Tutto il percorso della origin story nasce, cresce e deriva dalle reazioni di Peter rispetto ai media. A lui importa quello che si dice delle sue azioni. Non lo ammette, ma zia May lo sa: alla fine fa tutto per essere riconosciuto per i suoi poteri. Il consenso lo attira e lo motiva più della fedeltà alla propria etica. È qui che entra la responsabilità: fare qualcosa di giusto anche se impopolare.

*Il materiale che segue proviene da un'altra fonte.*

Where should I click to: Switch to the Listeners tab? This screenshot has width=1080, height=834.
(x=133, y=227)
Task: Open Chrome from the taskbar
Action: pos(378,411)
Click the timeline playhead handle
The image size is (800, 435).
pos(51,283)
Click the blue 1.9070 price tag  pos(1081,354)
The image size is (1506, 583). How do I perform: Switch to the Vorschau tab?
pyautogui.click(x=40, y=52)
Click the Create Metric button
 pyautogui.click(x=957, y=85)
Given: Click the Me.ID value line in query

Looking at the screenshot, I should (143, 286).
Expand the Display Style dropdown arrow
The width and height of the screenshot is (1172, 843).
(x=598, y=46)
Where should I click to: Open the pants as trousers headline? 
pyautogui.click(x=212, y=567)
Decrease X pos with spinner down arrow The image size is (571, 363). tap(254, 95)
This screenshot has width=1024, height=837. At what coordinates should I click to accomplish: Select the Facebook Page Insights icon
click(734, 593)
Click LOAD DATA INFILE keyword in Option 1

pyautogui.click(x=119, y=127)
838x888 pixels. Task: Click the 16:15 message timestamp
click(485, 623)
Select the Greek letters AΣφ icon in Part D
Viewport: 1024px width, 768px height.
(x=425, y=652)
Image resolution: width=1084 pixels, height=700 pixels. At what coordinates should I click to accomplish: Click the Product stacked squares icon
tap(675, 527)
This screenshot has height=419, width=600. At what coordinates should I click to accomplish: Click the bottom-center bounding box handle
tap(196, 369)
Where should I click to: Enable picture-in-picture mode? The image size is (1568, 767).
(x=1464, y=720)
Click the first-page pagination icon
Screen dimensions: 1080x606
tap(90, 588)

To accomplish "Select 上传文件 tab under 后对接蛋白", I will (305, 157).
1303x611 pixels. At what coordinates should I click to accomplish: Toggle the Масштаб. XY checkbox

Profondamente coerente con la decisione di ripartire con il protagonista più giovane di sempre, la Marvel l’ha fatto confrontare con il vero ostacolo per le nuove generazioni. Sapere gestire la fama improvvisa, i commenti e i giudizi, oltre che la vita perennemente esposta (o esponibile) al pubblico è la sfida del presente. Lui è tutto al contrario di un hikikomori. Non sta in disparte, ma viene posto al centro di una scena enorme e su scala mondiale quando non è ancora pronto a gestire i riflettori.
Il fotografo Peter viene fotografato. Il ragazzo che si filmava, viene ripreso e distorto dai filtri che il cinema ha sulla realtà. Per questo la trilogia di Spider-Man si eleva oltre ad un semplice intrattenimento di fantasia. Dà infatti ai pittoreschi nemici che lo vogliono morto un’arma attualissima, un nuovo potere: la visibilità. Il cinecomic è il luogo giusto per una riflessione di questo tipo. Un genere cinematografico al confine tra la fantasia e l’azione, che si basa proprio su questo continuo “schermo verde” che distorce e racconta menzogne sulla realtà. Lo si cerca proprio per questo suo felice inganno.
Non c’è nulla di più anti neorealista del cinecomic. Eppure è proprio quando ha accettato questa cosa, e ne è diventata consapevole, che la Marvel ha saputo raccontare il mondo vero con chiarezza e immediatezza. Un linguaggio comprensibile a tutti, ma non per questo meno profondo.
Peter Parker, l’uomo qualsiasi, è stato sconfitto dal sistema dell’informazione. Spider-Man anche, ma è riuscito a diventare completo smettendo di chiedersi cosa ne pensava la gente delle sue azioni, e trovando un proprio codice morale interno a cui restare fedele.